Start of EXTRACTED ENTRIES
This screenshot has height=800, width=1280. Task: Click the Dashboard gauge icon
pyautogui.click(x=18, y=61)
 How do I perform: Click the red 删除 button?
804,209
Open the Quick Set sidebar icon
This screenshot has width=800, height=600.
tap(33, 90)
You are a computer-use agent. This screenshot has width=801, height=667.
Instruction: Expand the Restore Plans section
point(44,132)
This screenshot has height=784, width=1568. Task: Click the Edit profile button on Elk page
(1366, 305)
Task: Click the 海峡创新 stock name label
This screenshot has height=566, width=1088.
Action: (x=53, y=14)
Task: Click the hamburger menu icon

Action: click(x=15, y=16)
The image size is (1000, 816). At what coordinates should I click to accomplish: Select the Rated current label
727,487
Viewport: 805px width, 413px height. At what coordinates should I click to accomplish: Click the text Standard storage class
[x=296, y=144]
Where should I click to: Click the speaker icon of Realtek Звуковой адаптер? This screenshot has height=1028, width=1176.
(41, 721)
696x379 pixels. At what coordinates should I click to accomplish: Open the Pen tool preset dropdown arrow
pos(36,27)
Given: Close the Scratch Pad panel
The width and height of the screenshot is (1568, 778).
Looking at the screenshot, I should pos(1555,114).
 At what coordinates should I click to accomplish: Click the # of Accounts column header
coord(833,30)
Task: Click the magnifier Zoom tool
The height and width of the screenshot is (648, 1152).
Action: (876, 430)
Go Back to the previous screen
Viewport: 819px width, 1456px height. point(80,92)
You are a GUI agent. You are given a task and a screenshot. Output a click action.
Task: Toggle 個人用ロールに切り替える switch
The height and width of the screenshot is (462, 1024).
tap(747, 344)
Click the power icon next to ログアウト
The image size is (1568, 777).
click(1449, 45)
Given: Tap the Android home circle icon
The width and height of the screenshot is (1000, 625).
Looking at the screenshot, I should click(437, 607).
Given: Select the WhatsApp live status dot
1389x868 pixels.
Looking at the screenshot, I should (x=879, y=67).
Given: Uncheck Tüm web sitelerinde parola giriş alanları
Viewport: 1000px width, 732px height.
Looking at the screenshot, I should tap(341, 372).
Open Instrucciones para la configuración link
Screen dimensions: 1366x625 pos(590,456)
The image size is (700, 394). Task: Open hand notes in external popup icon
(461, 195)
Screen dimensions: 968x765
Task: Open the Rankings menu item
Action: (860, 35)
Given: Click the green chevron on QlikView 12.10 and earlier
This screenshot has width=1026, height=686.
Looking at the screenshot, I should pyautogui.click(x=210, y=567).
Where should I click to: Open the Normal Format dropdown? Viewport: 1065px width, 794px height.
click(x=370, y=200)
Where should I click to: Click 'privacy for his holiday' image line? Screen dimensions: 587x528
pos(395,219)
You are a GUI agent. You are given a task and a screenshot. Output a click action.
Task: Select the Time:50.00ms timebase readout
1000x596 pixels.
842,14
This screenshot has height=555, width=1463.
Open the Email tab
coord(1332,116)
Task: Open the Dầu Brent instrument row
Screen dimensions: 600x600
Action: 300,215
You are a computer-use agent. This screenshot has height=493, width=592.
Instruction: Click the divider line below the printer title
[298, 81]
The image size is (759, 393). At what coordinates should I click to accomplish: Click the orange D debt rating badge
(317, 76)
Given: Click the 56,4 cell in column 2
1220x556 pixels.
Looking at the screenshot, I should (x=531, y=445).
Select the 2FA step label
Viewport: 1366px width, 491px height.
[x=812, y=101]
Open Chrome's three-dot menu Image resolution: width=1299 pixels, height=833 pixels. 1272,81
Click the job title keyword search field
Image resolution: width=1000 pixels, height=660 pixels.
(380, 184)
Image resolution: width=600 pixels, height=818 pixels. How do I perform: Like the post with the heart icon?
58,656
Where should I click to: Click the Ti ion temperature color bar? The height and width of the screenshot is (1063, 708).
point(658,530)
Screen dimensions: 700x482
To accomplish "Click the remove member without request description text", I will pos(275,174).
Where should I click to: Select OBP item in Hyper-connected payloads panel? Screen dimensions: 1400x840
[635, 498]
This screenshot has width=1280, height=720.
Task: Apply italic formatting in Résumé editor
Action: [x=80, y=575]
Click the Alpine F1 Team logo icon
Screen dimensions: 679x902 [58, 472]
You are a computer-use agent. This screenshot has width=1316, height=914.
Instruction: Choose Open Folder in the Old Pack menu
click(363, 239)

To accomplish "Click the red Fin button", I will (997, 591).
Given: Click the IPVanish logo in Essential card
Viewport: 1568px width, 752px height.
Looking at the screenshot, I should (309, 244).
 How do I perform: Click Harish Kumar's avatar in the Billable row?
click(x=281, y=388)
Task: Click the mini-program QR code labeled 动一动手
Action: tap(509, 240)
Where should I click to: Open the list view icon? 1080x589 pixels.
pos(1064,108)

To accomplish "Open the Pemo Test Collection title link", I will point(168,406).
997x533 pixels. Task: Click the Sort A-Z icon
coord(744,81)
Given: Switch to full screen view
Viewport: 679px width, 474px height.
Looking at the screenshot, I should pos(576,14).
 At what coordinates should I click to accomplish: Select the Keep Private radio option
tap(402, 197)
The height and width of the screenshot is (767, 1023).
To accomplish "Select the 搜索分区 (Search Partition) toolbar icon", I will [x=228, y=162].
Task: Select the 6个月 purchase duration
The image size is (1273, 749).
End of EXTRACTED ENTRIES
TASK ITEM:
Retype the material above in full, keeping every word as it stands.

EXPECTED OUTPUT:
This screenshot has height=800, width=1280. Task: Click the Dashboard gauge icon
pyautogui.click(x=18, y=61)
 How do I perform: Click the red 删除 button?
804,209
Open the Quick Set sidebar icon
This screenshot has width=800, height=600.
tap(33, 90)
You are a computer-use agent. This screenshot has width=801, height=667.
Instruction: Expand the Restore Plans section
point(44,132)
This screenshot has height=784, width=1568. Task: Click the Edit profile button on Elk page
(1366, 305)
Task: Click the 海峡创新 stock name label
This screenshot has height=566, width=1088.
Action: (x=53, y=14)
Task: Click the hamburger menu icon

Action: click(x=15, y=16)
The image size is (1000, 816). At what coordinates should I click to accomplish: Select the Rated current label
727,487
Viewport: 805px width, 413px height. At what coordinates should I click to accomplish: Click the text Standard storage class
[x=296, y=144]
Where should I click to: Click the speaker icon of Realtek Звуковой адаптер? This screenshot has height=1028, width=1176.
(41, 721)
696x379 pixels. At what coordinates should I click to accomplish: Open the Pen tool preset dropdown arrow
pos(36,27)
Given: Close the Scratch Pad panel
The width and height of the screenshot is (1568, 778).
Looking at the screenshot, I should pos(1555,114).
 At what coordinates should I click to accomplish: Click the # of Accounts column header
coord(833,30)
Task: Click the magnifier Zoom tool
The height and width of the screenshot is (648, 1152).
Action: (876, 430)
Go Back to the previous screen
Viewport: 819px width, 1456px height. point(80,92)
You are a GUI agent. You are given a task and a screenshot. Output a click action.
Task: Toggle 個人用ロールに切り替える switch
The height and width of the screenshot is (462, 1024).
tap(747, 344)
Click the power icon next to ログアウト
The image size is (1568, 777).
click(1449, 45)
Given: Tap the Android home circle icon
The width and height of the screenshot is (1000, 625).
Looking at the screenshot, I should click(437, 607).
Given: Select the WhatsApp live status dot
1389x868 pixels.
Looking at the screenshot, I should (x=879, y=67).
Given: Uncheck Tüm web sitelerinde parola giriş alanları
Viewport: 1000px width, 732px height.
Looking at the screenshot, I should tap(341, 372).
Open Instrucciones para la configuración link
Screen dimensions: 1366x625 pos(590,456)
The image size is (700, 394). Task: Open hand notes in external popup icon
(461, 195)
Screen dimensions: 968x765
Task: Open the Rankings menu item
Action: (860, 35)
Given: Click the green chevron on QlikView 12.10 and earlier
This screenshot has width=1026, height=686.
Looking at the screenshot, I should pyautogui.click(x=210, y=567).
Where should I click to: Open the Normal Format dropdown? Viewport: 1065px width, 794px height.
click(x=370, y=200)
Where should I click to: Click 'privacy for his holiday' image line? Screen dimensions: 587x528
pos(395,219)
You are a GUI agent. You are given a task and a screenshot. Output a click action.
Task: Select the Time:50.00ms timebase readout
1000x596 pixels.
842,14
This screenshot has height=555, width=1463.
Open the Email tab
coord(1332,116)
Task: Open the Dầu Brent instrument row
Screen dimensions: 600x600
Action: 300,215
You are a computer-use agent. This screenshot has height=493, width=592.
Instruction: Click the divider line below the printer title
[298, 81]
The image size is (759, 393). At what coordinates should I click to accomplish: Click the orange D debt rating badge
(317, 76)
Given: Click the 56,4 cell in column 2
1220x556 pixels.
Looking at the screenshot, I should (x=531, y=445).
Select the 2FA step label
Viewport: 1366px width, 491px height.
[x=812, y=101]
Open Chrome's three-dot menu Image resolution: width=1299 pixels, height=833 pixels. 1272,81
Click the job title keyword search field
Image resolution: width=1000 pixels, height=660 pixels.
(380, 184)
Image resolution: width=600 pixels, height=818 pixels. How do I perform: Like the post with the heart icon?
58,656
Where should I click to: Click the Ti ion temperature color bar? The height and width of the screenshot is (1063, 708).
point(658,530)
Screen dimensions: 700x482
To accomplish "Click the remove member without request description text", I will pos(275,174).
Where should I click to: Select OBP item in Hyper-connected payloads panel? Screen dimensions: 1400x840
[635, 498]
This screenshot has width=1280, height=720.
Task: Apply italic formatting in Résumé editor
Action: [x=80, y=575]
Click the Alpine F1 Team logo icon
Screen dimensions: 679x902 [58, 472]
You are a computer-use agent. This screenshot has width=1316, height=914.
Instruction: Choose Open Folder in the Old Pack menu
click(363, 239)

To accomplish "Click the red Fin button", I will (997, 591).
Given: Click the IPVanish logo in Essential card
Viewport: 1568px width, 752px height.
Looking at the screenshot, I should (309, 244).
 How do I perform: Click Harish Kumar's avatar in the Billable row?
click(x=281, y=388)
Task: Click the mini-program QR code labeled 动一动手
Action: tap(509, 240)
Where should I click to: Open the list view icon? 1080x589 pixels.
pos(1064,108)

To accomplish "Open the Pemo Test Collection title link", I will point(168,406).
997x533 pixels. Task: Click the Sort A-Z icon
coord(744,81)
Given: Switch to full screen view
Viewport: 679px width, 474px height.
Looking at the screenshot, I should pos(576,14).
 At what coordinates should I click to accomplish: Select the Keep Private radio option
tap(402, 197)
The height and width of the screenshot is (767, 1023).
To accomplish "Select the 搜索分区 (Search Partition) toolbar icon", I will [x=228, y=162].
Task: Select the 6个月 purchase duration
The image size is (1273, 749).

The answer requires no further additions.